ИСХОДНЫЙ ТЕКСТ

·····

С интеллектуальной точки зрения Самость — не что иное, как психологическое понятие, конструкция, которая должна выражать неразличимую нами сущность, саму по себе для нас непостижимую, ибо она превосходит возможности нашего постижения, как явствует уже из ее определения. С таким же успехом ее можно назвать "Богом в нас". Начала всей нашей душевной жизни, кажется, уму непостижимым образом зарождаются в этой точке, и все высшие и последние цели, кажется, сходятся на ней.

(Jung, 1934a.par.399*)

Исходя из этих определений, многие последователи Юнга были склонны подчеркивать предвидимое Самостью "раскрытие" в процессе индивидуации — подталкивание Самостью порой сопротивляющегося эго к предопределенному "замыслу" целостности индивида. Эти авторы признают, что такое "подталкивание" может вызывать несогласие эго, может даже ужасать его, но подразумевается, что Самость лучше знает, что необходимо для эго (см. Whitmont, 1969). Иногда Самость представляется как голос оракула, звучащий во внутреннем мире, толкающий "хозяина" на моральный конфликт с коллективными ценностями, если ему или ей нужно осознать уникальную личную истину (см. Neumann, 1969). Другие, следуя идее Юнга о том, что Самость является "прообразом эго", делают акцент на диалектическом взаимодействии между эго и Самостью, на связующей "оси", медленно появляющейся между ними. В качестве аналогии на индивидуальном уровне рассматриваются отношения между воплощенным Христом и его трансперсональным Отцом (см. Edinger, 1972). Во всех этих подходах Самость представляется как высшая сила, страстно стремящаяся к трансцендентному единству жизни, объединению противоположностей, к тому, чтобы наступили времена извечного Единого.

·····

РАБОЧЕЕ ЗАДАНИЕ 1
Выпишите из текста о Самости отрывок между словами «С интеллектуальной точки» и «сходятся на ней.» включительно.
РАБОЧЕЕ ЗАДАНИЕ 2
Какие отношения текст о Самости приводит как аналогию взаимодействия эго и Самости на индивидуальном уровне?

ЗАПИСИ НАБОРА ДАННЫХ
·····

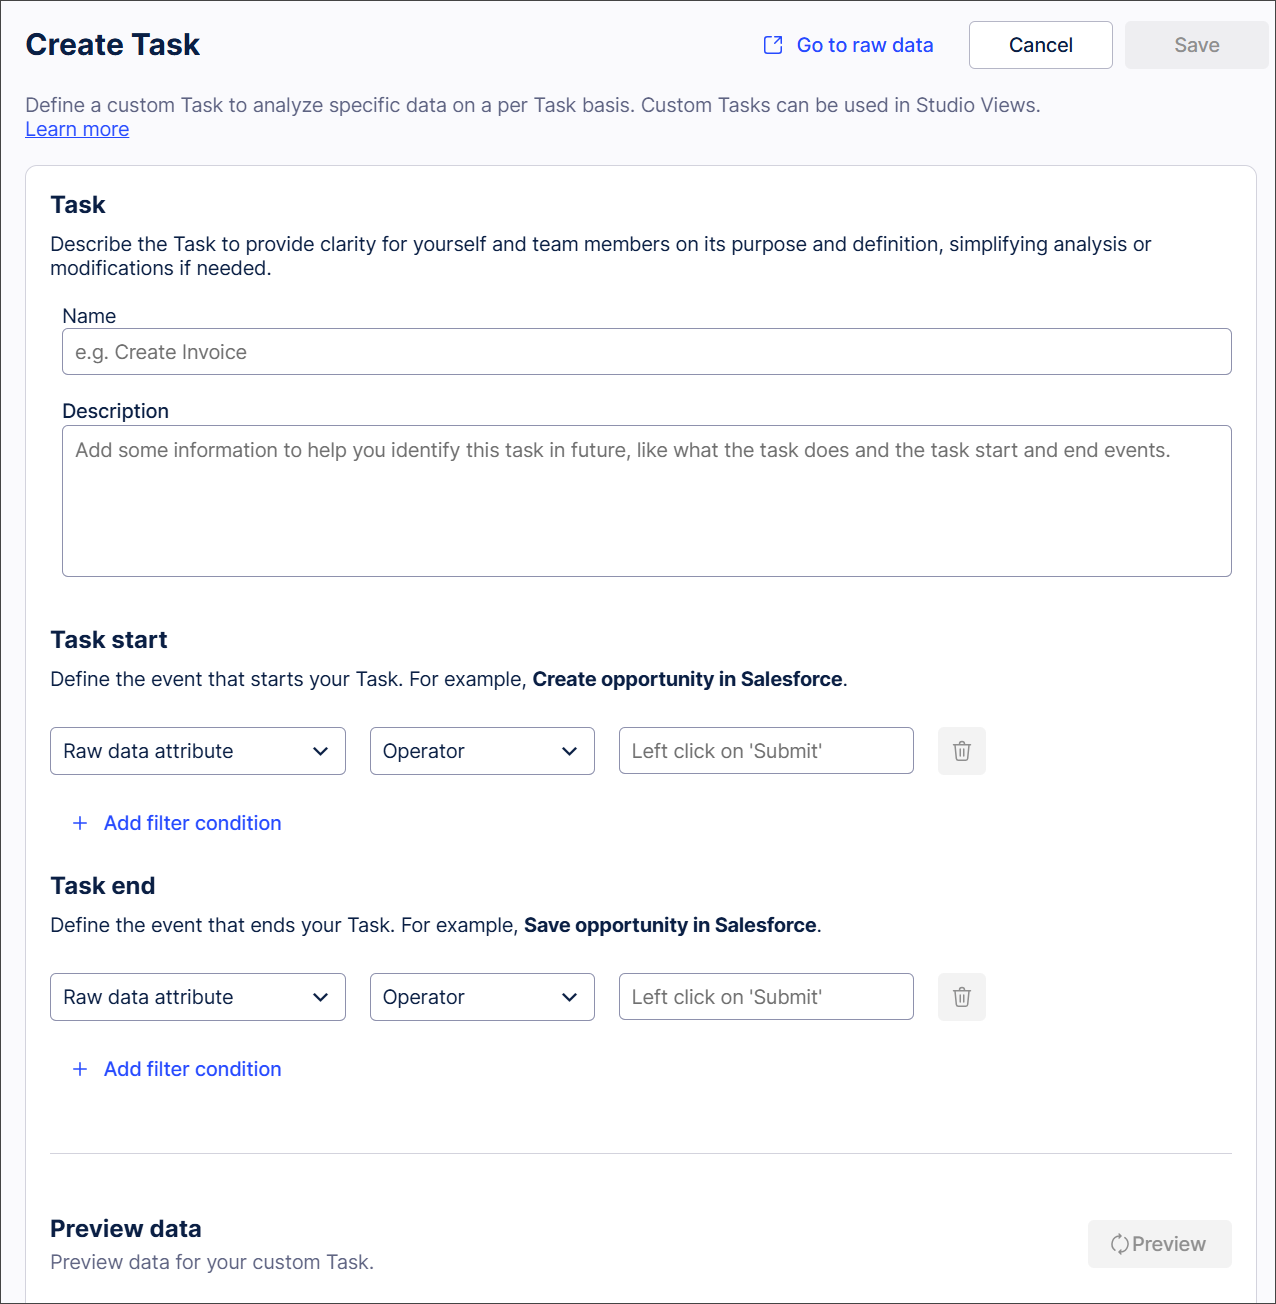Click the plus icon under Task end
This screenshot has width=1276, height=1304.
80,1069
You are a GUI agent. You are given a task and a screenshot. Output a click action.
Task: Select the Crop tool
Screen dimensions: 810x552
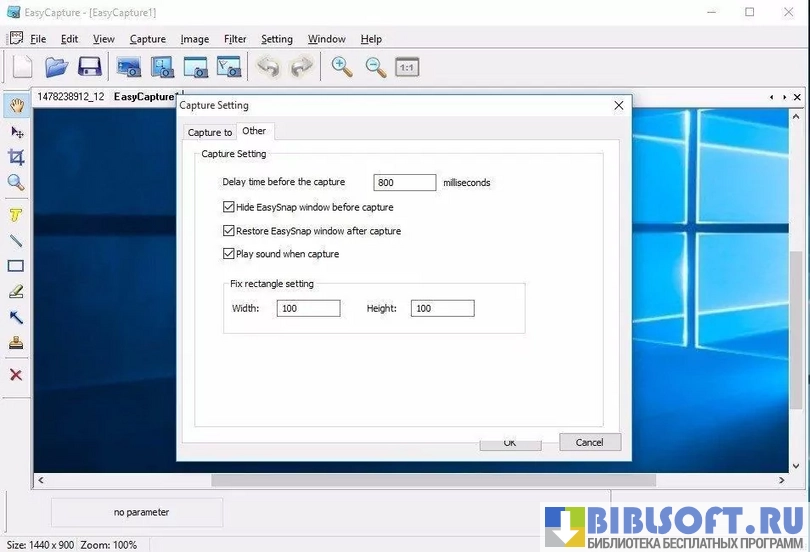coord(16,157)
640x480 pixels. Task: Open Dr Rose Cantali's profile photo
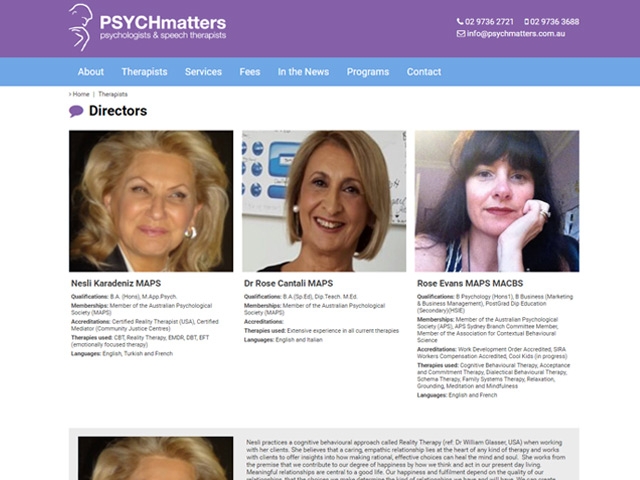coord(324,201)
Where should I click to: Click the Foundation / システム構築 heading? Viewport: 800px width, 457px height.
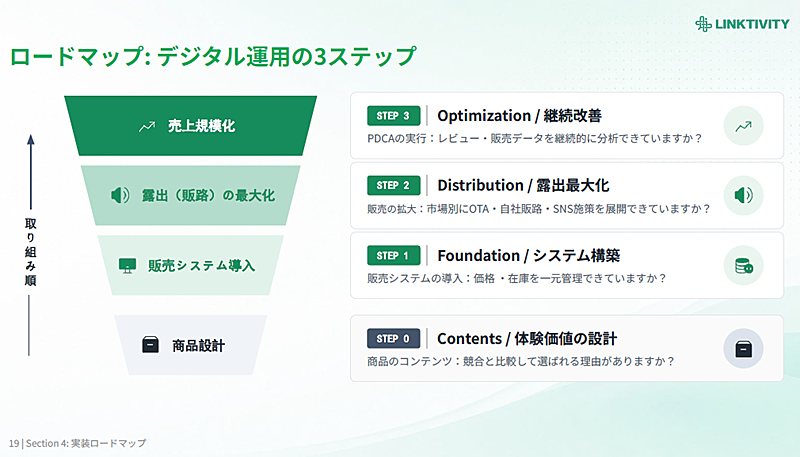tap(529, 255)
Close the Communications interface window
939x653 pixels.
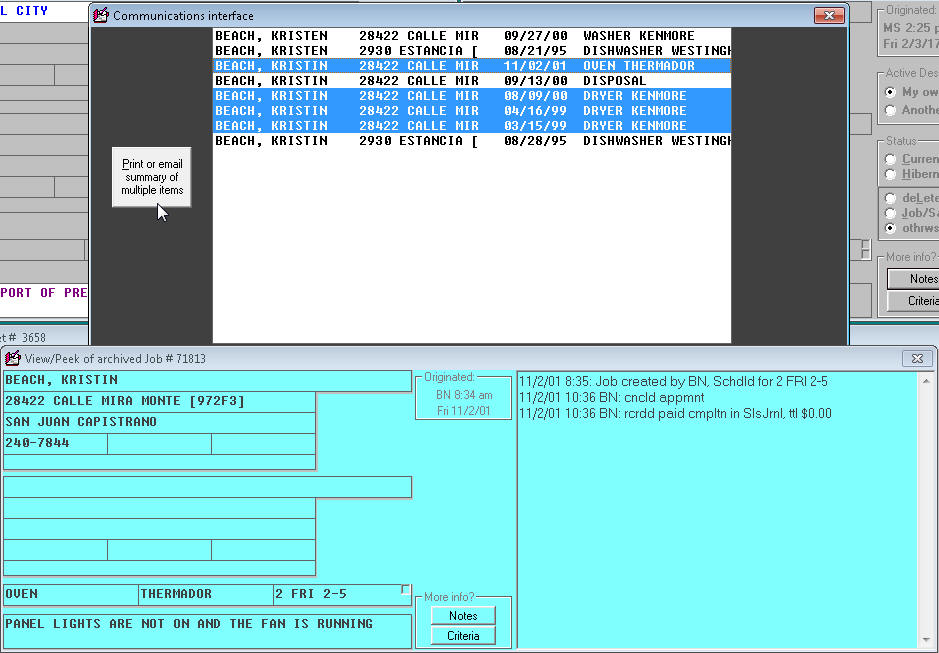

·····

РЕЗУЛЬТАТ ВЫПОЛНЕНИЯ 1
С интеллектуальной точки зрения Самость — не что иное, как психологическое понятие, конструкция, которая должна выражать неразличимую нами сущность, саму по себе для нас непостижимую, ибо она превосходит возможности нашего постижения, как явствует уже из ее определения. С таким же успехом ее можно назвать "Богом в нас". Начала всей нашей душевной жизни, кажется, уму непостижимым образом зарождаются в этой точке, и все высшие и последние цели, кажется, сходятся на ней.

РЕЗУЛЬТАТ ВЫПОЛНЕНИЯ 2
Отношения между воплощенным Христом и его трансперсональным Отцом.